Rho-modifying bacterial protein toxins from Photorhabdus species

• Entomopathogenic Photorhabdus species produce numerous protein toxins.
• Photorhabdus luminescens Tc complex toxins ADP-ribosylate Rho and actin and cause clustering of the actin cytoskeleton.
• Photorhabdus asymbiotica toxin PaTox inactivates Rho proteins by N-acetyl-glucosaminylation of a tyrosine residue.
• PaTox activates heterotrimeric G proteins Gq and Gi by deamidation of a glutamine residue involved in GTP hydrolysis.
• Identification of a helical subdomain involved in membrane binding of PaTox glycosyltransferase.

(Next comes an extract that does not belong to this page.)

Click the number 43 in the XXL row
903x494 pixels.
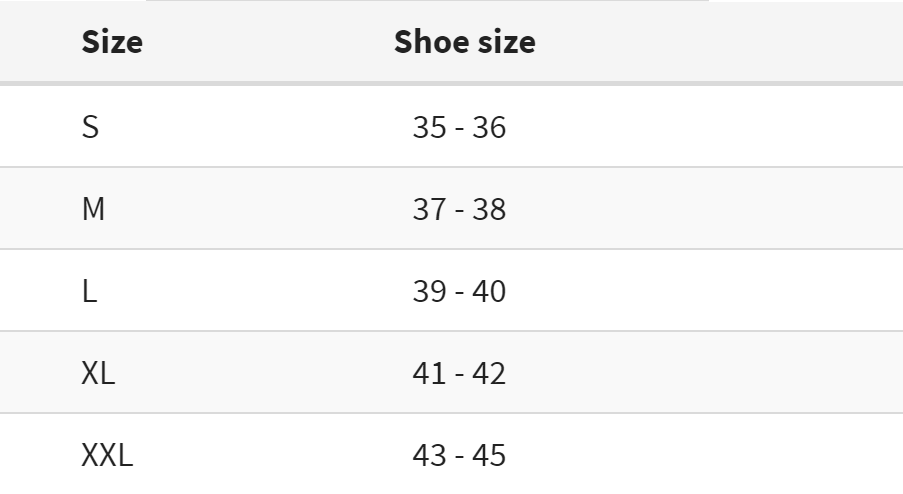428,456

Photorhabdus bacteria live in symbiosis with entomopathogenic nematodes. The nematodes invade insect larvae, where they release the bacteria, which then produce toxins to kill the insects. Recently, the molecular mechanisms of some toxins from Photorhabdus luminescens and asymbiotica have been elucidated, showing that GTP-binding proteins of the Rho family are targets. The tripartite Tc toxin PTC5 from P. luminescens activates Rho proteins by ADP-ribosylation of a glutamine residue, which is involved in GTP hydrolysis, while PaTox from Photorhabdus asymbiotica inhibits the activity of GTPases by N-acetyl-glucosaminylation at tyrosine residues and activates Rho proteins indirectly by deamidation of heterotrimeric G proteins.